Nicholas Ostler argued for “a long view of history”, not polarised on English today. It is important to have the right time frame and it is a mistake to assume, as Green does, that the near future will be like the near past. For example, the countries which Green defines as “laggards” are actually those with the highest population growth. It is also a mistake to think that the distant future will not be like the long term past, “which is that lingua francas only last as long as they are useful and then go away”, and the crucial difference with mother tongues is that “as humans, we will preserve them”. The balance is shifting, Olster says. There has been a big surge in machine translation since the introduction of neural and, “given a sufficient amount of time in the future we will reach a sufficient quality”. No matter how practical it may now seem to use English, in future people will be able to “let themselves be carried forward effortlessly by language technology” and “spare themselves the trouble” of learning another language to get ahead. Native speakers tend to assume that English is easy to learn but this is far from being the case, and, also, people have “a greater affection” for what is close to them, what they know. Nothing can beat the advantage of having a translation in real time in one’s own language.

The political aspects revolving around the lingua franca debate were only briefly touched upon but are also likely to influence its outcome in future. One of the speakers mentioned the fact that “political power games”, and not personal choices, are likely to dominate it, eg.the current waves of populism may lead to less English being spoken. In general, “language hegemony” in the form of a lingua franca (eg. English) could be resented and actually lead to a situation where there is more need for translation. The debate is sure to continue and to be quite heated and it is difficult to foresee what the future lies in store for us. Olster even hints at one point that Chinese could be the next lingua franca, beating both English and machine translation. Who can tell? Interesting times ahead.


TAUS defines itself as “the aggregator and trusted broker of knowledge, metrics and data for the global language and translation industries”. Their mission is to advance global communication by uniting the language industry.

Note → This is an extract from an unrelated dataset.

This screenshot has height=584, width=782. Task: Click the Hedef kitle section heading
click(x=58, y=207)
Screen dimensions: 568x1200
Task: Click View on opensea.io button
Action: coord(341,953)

Lane Greene is the language columnist and an editor at The Economist, based in London. Previous assignments have included culture, European business, law, energy, the environment, and American politics. He is based in London, after living in Berlin and New York. Greene is the author of two books, Talk on the Wild Side (2018) and You Are What you Speak (2011), and won the journalism award from the Linguistic Society of America in 2017. He is a former adjunct assistant professor in Global Affairs at New York University, and is a consultant to Freedom House, a non-governmental organization. He received an M.Phil. from Oxford in European politics, and a B.A. with honors from Tulane in international relations and history, and speaks nine languages. Greene was born in Johnson City, Tennessee and grew up in Marietta, Georgia. He lives in London with his wife and sons.

Nicholas Ostler is author of three books on language history, Empires of the Word (2005), Ad Infinitum (on Latin – 2007), and The Last Lingua Franca (2010). He is also Chairman of the Foundation for Endangered Languages, a global charitable organization registered in England and Wales. A research associate at the School of Oriental and African Studies, University of London, he has also been a visiting professor at Hitotsubashi University in Tokyo, and L.N. Gumilev University in Astana, Kazakhstan. He holds an M.A. from Oxford University in Latin, Greek, philosophy and economics, and a 1979 Ph.D. in linguistics from M.I.T. He is an academician in the Russian Academy of Linguistics.